Terry McAuliffe wants to be governor of Virginia. Which means we in Virginia get to relive the sleaze of the Clinton years all over again.

When Bill Clinton rented out the Lincoln bedroom in return for campaign contributions - that was Terry McAuliffe's idea.

Let's take a walk down memory lane to the White House Motel.

On Christmas Eve, 1994 DNC Chairman Terry McAuliffe visited the Clintons at the White House. Clinton told him of a strategy he dreamed up for raising money. He was going to invite big money donors for a "sleep-over" at the White House. He expected his Hollywood friends would each kick in $25 to $50 thousand or more to sleep in the Lincoln bedroom. . . .

Congress demanded an accounting and the White House staff was forced to scramble to assemble a list of overnight visitors—carefully sanitizing the list to make it appear that anyone who had a sleepover was actually friends and acquaintances of the Clintons and not just big donors. The list was a shocker. Nine hundred thirty-eight people paid anywhere from $25 thousand to $200 thousand for a sleepover. If everyone paid the minimum, the sleepovers netted the Clinton fundraising machine $23,450,000. The total is probably much closer to $87,000,000, but it is unlikely anyone outside the Clinton-Gore inner circle will ever know.

**Given instruction**
Continue the passage on Terry McAuliffe and the Lincoln bedroom sleepovers, starting immediately after its final sentence. The listing that follows is not required for this work.

**Supplied records**
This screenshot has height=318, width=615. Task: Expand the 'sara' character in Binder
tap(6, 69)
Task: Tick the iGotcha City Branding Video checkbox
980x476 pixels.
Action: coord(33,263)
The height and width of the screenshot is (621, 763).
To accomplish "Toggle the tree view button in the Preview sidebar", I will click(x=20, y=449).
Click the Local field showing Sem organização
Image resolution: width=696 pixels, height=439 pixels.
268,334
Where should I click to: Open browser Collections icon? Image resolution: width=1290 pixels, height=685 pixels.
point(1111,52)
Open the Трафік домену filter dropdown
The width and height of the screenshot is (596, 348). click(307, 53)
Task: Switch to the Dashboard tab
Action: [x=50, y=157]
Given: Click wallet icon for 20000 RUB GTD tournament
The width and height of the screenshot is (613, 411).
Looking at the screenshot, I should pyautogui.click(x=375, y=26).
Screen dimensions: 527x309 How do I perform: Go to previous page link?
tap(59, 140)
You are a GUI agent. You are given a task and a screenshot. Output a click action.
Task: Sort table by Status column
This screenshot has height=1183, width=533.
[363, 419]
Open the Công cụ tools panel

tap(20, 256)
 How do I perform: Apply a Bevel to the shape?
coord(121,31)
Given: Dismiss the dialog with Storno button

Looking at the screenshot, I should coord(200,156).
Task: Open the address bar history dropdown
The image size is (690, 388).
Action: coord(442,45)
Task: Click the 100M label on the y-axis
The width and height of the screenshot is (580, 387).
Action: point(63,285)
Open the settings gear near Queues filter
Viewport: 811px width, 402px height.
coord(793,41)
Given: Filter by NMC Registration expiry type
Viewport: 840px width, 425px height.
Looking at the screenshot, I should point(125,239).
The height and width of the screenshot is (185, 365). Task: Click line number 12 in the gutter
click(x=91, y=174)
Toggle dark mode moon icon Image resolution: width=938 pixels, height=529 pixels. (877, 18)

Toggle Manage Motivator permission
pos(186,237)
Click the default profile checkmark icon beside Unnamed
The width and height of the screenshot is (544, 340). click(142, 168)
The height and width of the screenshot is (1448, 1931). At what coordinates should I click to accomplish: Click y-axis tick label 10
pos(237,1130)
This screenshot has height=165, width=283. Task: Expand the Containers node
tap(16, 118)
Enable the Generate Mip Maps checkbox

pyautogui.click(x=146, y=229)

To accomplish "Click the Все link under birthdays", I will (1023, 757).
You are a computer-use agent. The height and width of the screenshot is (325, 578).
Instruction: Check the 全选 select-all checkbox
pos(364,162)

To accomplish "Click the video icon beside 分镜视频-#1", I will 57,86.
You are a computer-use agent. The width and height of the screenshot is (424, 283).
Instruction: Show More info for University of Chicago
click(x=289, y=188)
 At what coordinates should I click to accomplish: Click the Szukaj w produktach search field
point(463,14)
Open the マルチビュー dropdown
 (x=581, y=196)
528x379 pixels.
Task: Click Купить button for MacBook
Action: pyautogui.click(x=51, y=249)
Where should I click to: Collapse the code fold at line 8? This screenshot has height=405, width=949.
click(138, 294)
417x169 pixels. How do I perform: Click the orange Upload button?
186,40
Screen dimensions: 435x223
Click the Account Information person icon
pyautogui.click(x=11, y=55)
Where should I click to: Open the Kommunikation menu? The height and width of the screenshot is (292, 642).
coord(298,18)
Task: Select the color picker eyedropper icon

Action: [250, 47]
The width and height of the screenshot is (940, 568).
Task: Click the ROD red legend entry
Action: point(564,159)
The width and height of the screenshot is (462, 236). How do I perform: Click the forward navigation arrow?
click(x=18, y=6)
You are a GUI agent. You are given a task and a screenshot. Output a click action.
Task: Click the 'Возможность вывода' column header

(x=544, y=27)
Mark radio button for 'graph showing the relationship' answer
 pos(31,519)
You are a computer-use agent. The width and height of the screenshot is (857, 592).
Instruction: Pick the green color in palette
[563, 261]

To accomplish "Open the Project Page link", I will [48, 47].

**Response to the task**
McAuliffe was also the genius behind the White House coffees with with the Clintons. Let's just say that a Venti No-Foam Latte, even if they had served it up in an brand new Cadillac Escalade, still would have been cheaper than what McAuliffe was charging for a cup of joe in the Rose Garden canteen.

A total of 103 Coffees were held. Over $27 million was raised. One long-term fund-raiser confided to the Los Angeles Times that he was instructed by DNC Finance Chairman Marvin Rosen to sell presidential access for a minimum of $50 thousand a head. Several major American corporations later admitted to the media that they had been invited to attend Coffees at the White House for a minimum contribution of $100 thousand. Most said the calls, usually placed by the DNC but sometimes by someone claiming to represent the White House, left no doubt in their minds that it would be in their best corporate interest to drop everything and go to Washington and have a cup of coffee with the President, Vice President, or First Lady—or, at least, to send a check.

McAuliffe's slippery ethical standards also earned him millions in the private sector as well. What is it with these Dems and their land deals?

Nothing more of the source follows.